EXERCISE DIRECTIONS:
Beginning with the line that holds "Instruction: Expand the", copy each line to the end of the records exactly, except the pictures.
=== Section Start ===
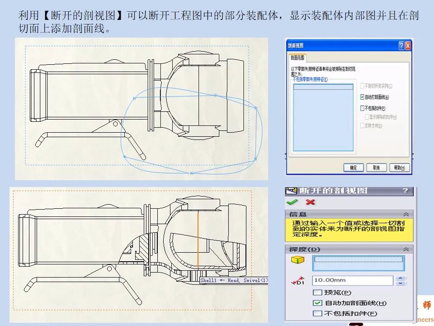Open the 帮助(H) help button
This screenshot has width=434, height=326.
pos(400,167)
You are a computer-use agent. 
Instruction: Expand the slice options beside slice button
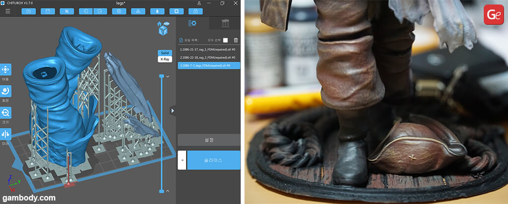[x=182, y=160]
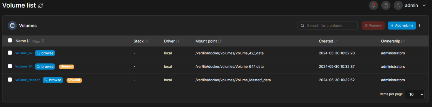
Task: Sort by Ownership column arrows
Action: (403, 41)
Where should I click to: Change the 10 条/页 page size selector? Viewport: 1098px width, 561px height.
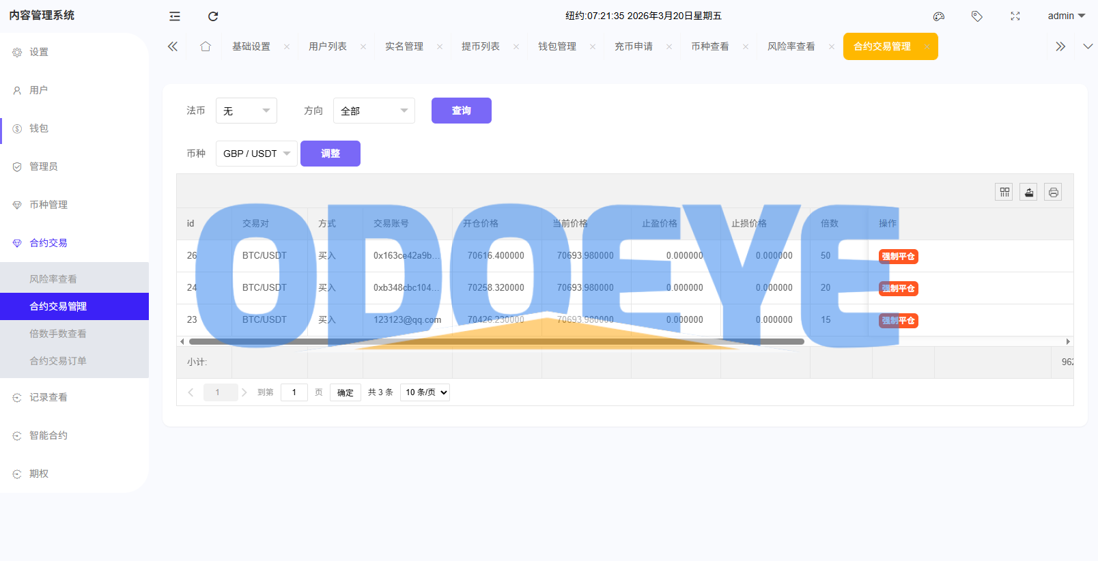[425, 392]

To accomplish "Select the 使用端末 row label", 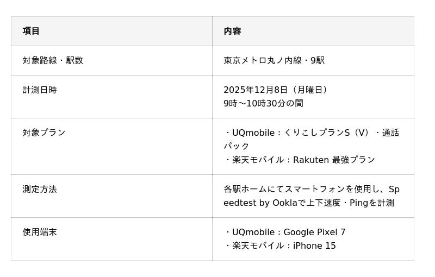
=== Section End ===
SOLUTION TO THE EXERCISE:
Instruction: Expand the slice options beside slice button
[x=182, y=160]
Task: Sort by Ownership column arrows
Action: (403, 41)
Where should I click to: Change the 10 条/页 page size selector? Viewport: 1098px width, 561px height.
[425, 392]

To accomplish "Select the 使用端末 row label", 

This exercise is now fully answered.